Prev | Contents | Next

2 The C Language

This is just a quick overview of the fashionable and fun highlights of the syntax, keywords, and other animals in the C menagerie.

2.1 Background

Some things you’ll need to make sense of the examples, below.

2.1.1 Comments

Comments in C start with // and go to the end of a line.

Multiline comments begin with /* and continue until a closing */.

2.1.2 Separators

Expressions in C are separated by semicolons (;). These tend to appear at the ends of lines.

2.1.3 Expressions

If it’s not a keyword or other reserved punctuation, it tends to be an expression. Think “math including function calls”.

2.1.4 Statements

Think if, while, etc. Executable keywords.

2.1.5 Booleans

Ignoring the bool type, zero is false and non-zero is true.

2.1.6 Blocks

Multiple expressions and flow control keywords can be wrapped up in a block, made up of { followed by one or more expressions or statements, followed by }.

2.1.7 Code Examples

They are meant to give an idea of how to use various statements, but not be comprehensive in terms of examples.

In the examples, below, if either an expression or statement can be used, the word code is inserted.

2.2 Operators

2.2.1 Arithmetic Operators

The arithmetic operators: +, -, *, /, % (remainder).

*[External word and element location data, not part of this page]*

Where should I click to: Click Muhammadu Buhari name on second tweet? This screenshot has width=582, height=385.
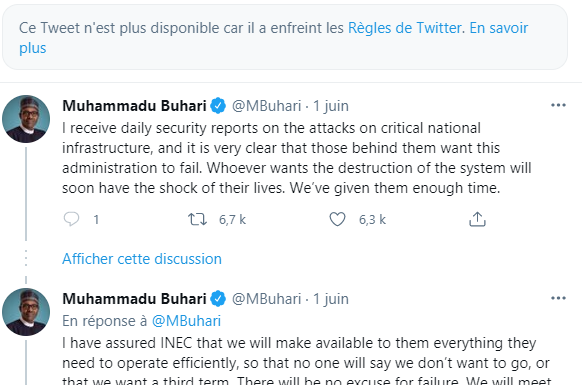pyautogui.click(x=134, y=299)
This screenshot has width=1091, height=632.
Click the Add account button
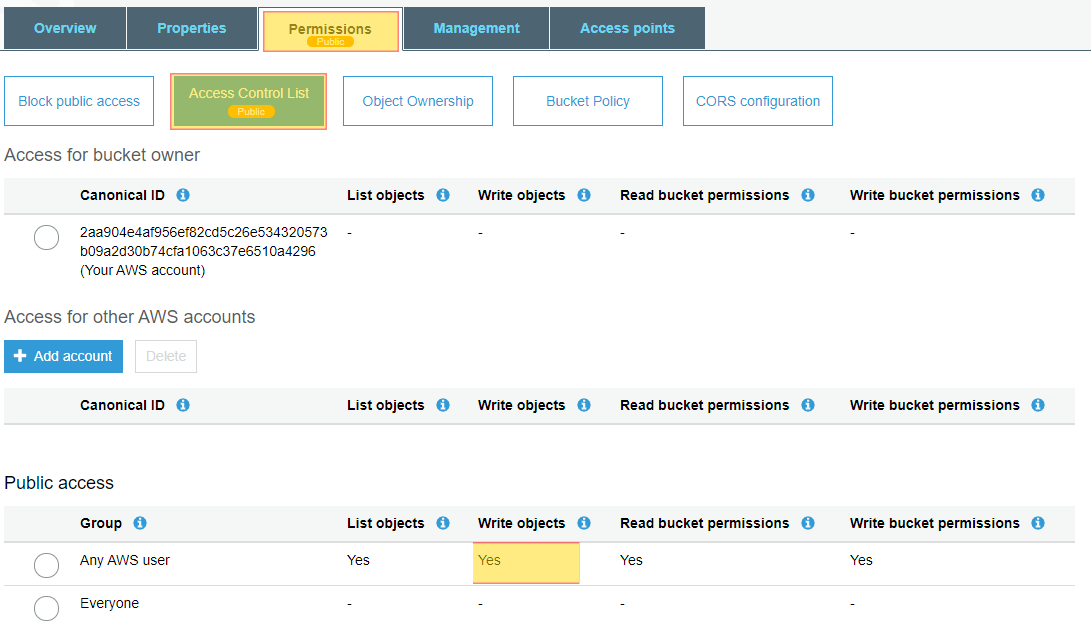tap(63, 356)
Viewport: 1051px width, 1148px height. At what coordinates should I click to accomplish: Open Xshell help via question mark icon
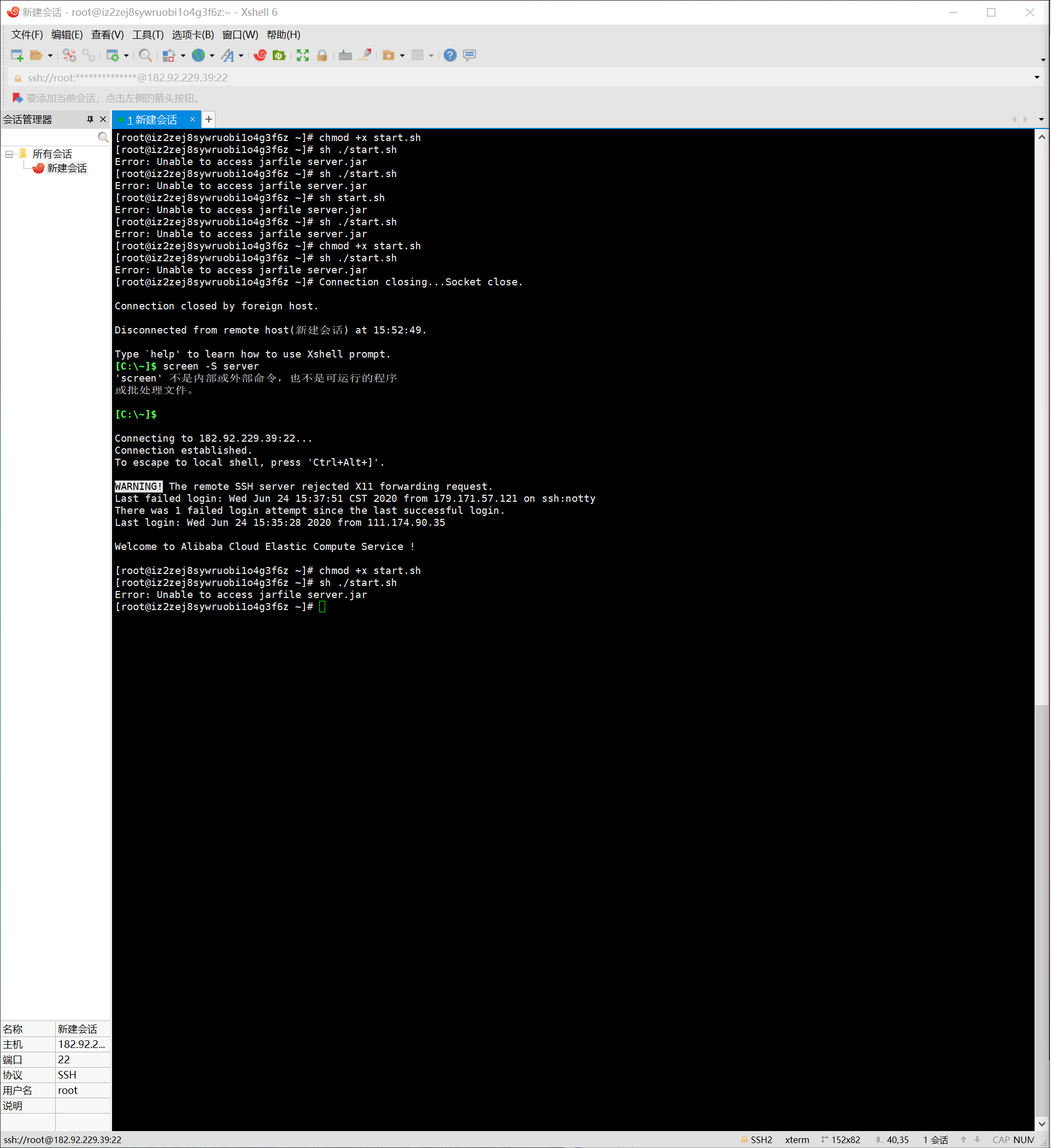pos(450,55)
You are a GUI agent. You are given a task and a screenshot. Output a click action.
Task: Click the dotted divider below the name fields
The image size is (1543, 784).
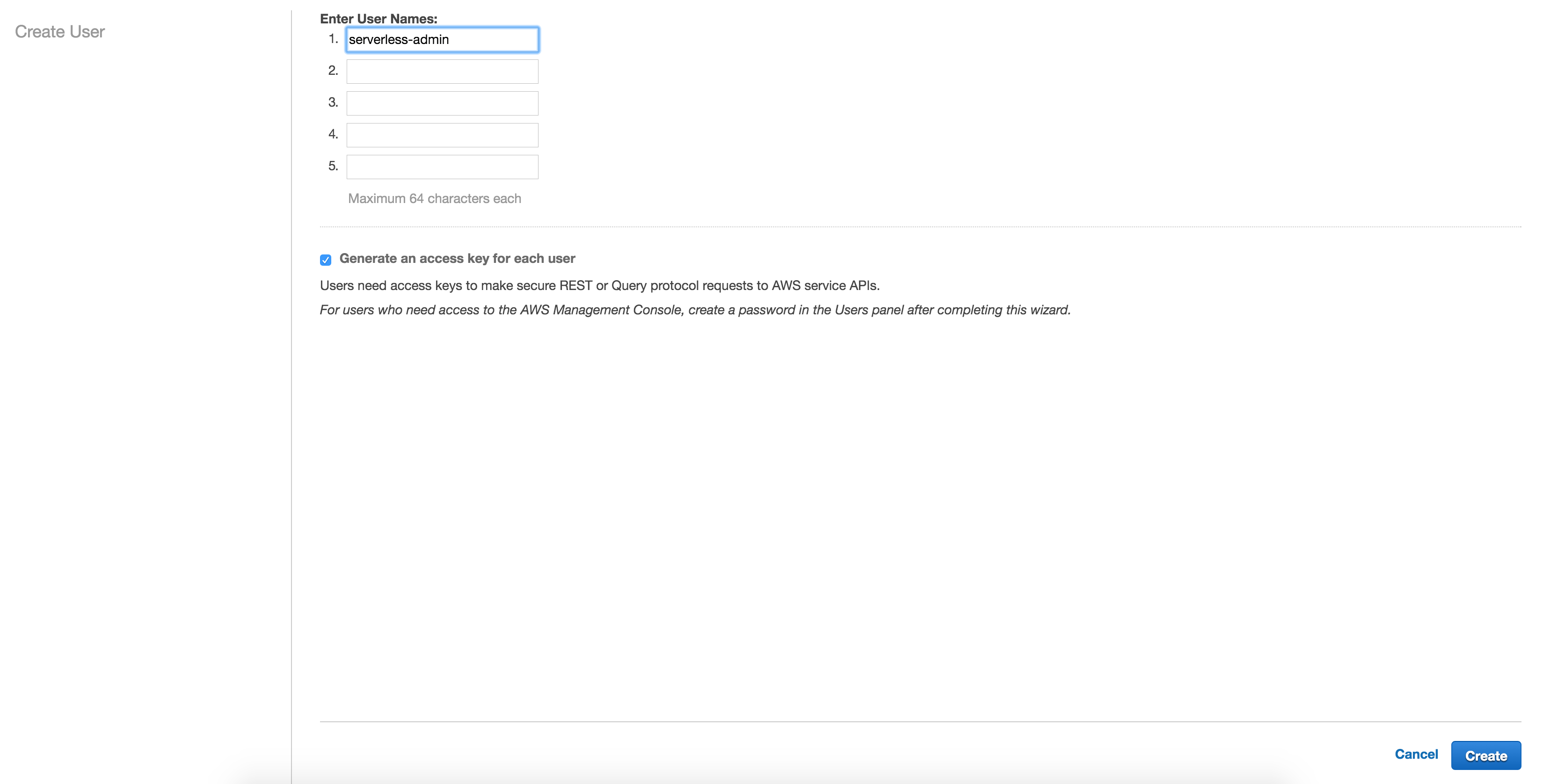coord(920,227)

Division is integer if all arguments are integers. Otherwise it’s a floating result.

You can also negate an expression by putting - in front of it. (You can also put a + in front of it—this doesn’t do anything mathematically, but it causes the Usual Arithmetic Conversions to be performed on the expression.)

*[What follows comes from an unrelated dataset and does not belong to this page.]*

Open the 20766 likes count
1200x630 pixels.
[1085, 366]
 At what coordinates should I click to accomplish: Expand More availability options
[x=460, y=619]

2.2.2 Pre- and Post-Increment and -Decrement

The post-increment (++) and post-decrement (--) operators (after the variable) do their work after the rest of the expression has been evaluated.

int x = 10;
int y = 20;
int z = 30;

int w = (x++) + (y--) + (z++);

print("%d %d %d %d\n", x, y, z, w);  // 11 19 31 60

The pre-increment (++) and pre-decrement (--) operators (before the variable) do their work before the rest of the expression has been evaluated.

int x = 10;
int y = 20;
int z = 30;

int w = (++x) + (--y) + (++z);

print("%d %d %d %d\n", x, y, z, w);  // 11 19 31 61

2.2.3 Comparison Operators

All of these return a Boolean true-y or false-y value.

Less than, greater than, and equal to are: <, >, ==, respectively.

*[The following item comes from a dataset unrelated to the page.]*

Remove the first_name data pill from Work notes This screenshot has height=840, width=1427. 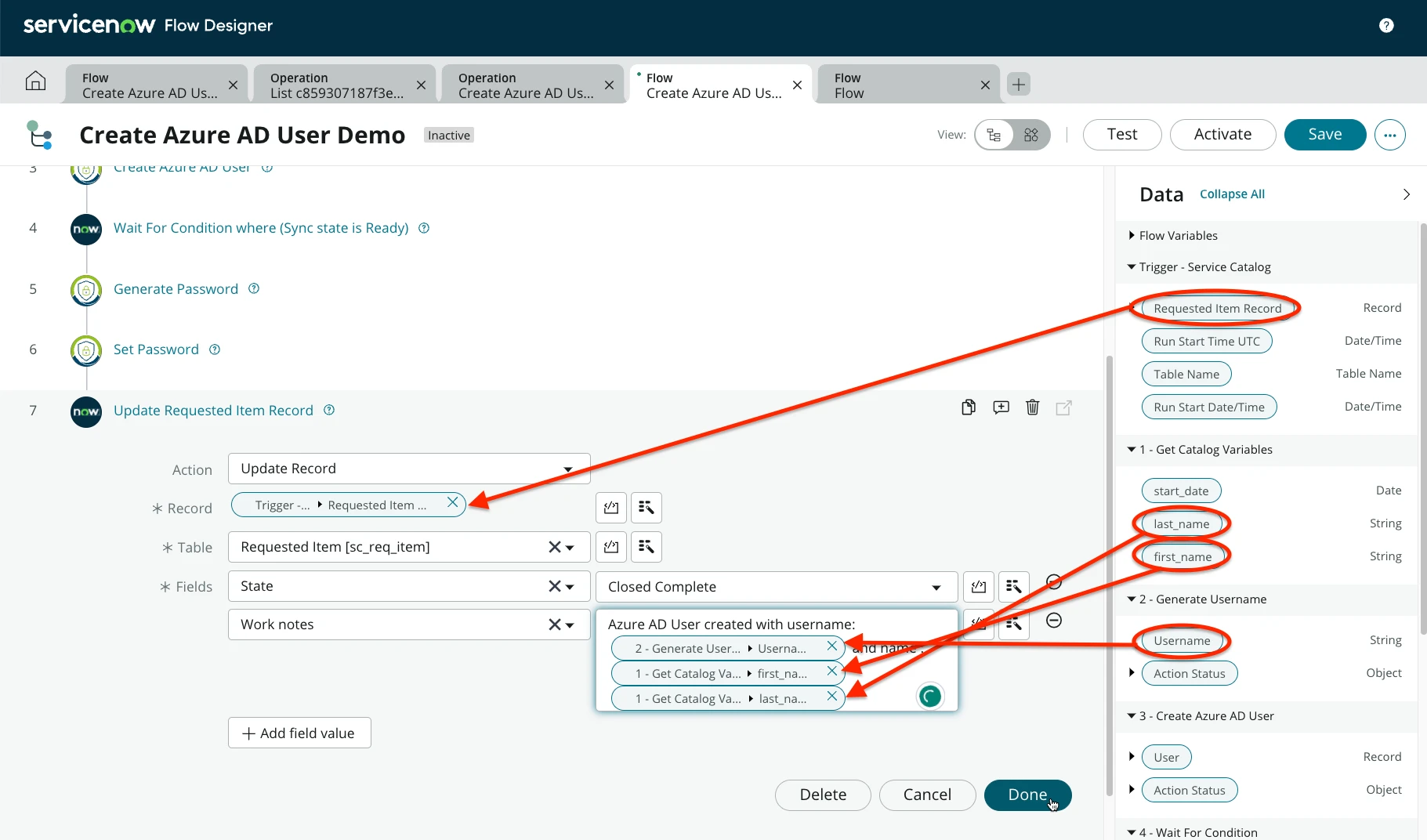click(x=831, y=672)
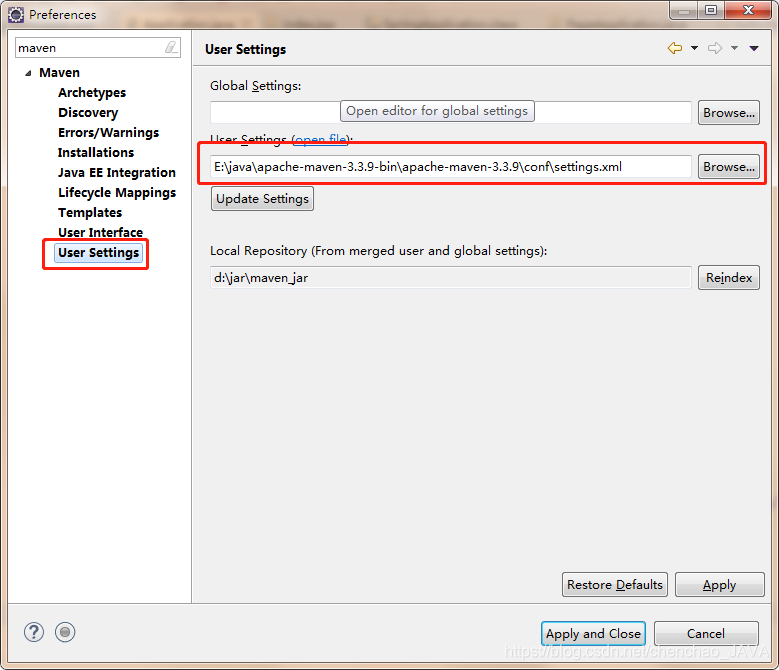Select Archetypes in the Maven tree

(x=92, y=93)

Less than or equal to and greater than or equal to are <= and >=.

Not equal to is !=.

2.2.4 Pointer Operators

* in front of a pointer variable dereferences that variable.

& in front of a variable gives the address of that variable.

+ and - arithmetic operators work on pointers for pointer arithmetic.

2.2.5 Structure and Union Operators

The dot operator (.) can get a field value out of a struct or union.

The arrow operator (->) can get a field value out of a pointer to a struct or union. These two are equivalent, assuming p is just such a pointer:

(*p).bar;
p->bar;

2.2.6 Array Operators

The square bracket operators can reference a value in an array:

a[10] = 99;

This is syntactic sugar over pointer arithmetic and referencing. The above line is equivalent to:

*(a + 10) = 99;

2.2.7 Bitwise Operators

Bit shift right: >>, bit shift left: <<.

int i = x << 3;  // left shift 3 bits

Whether or not a right shift on a signed value is sign-extended is implementation-defined.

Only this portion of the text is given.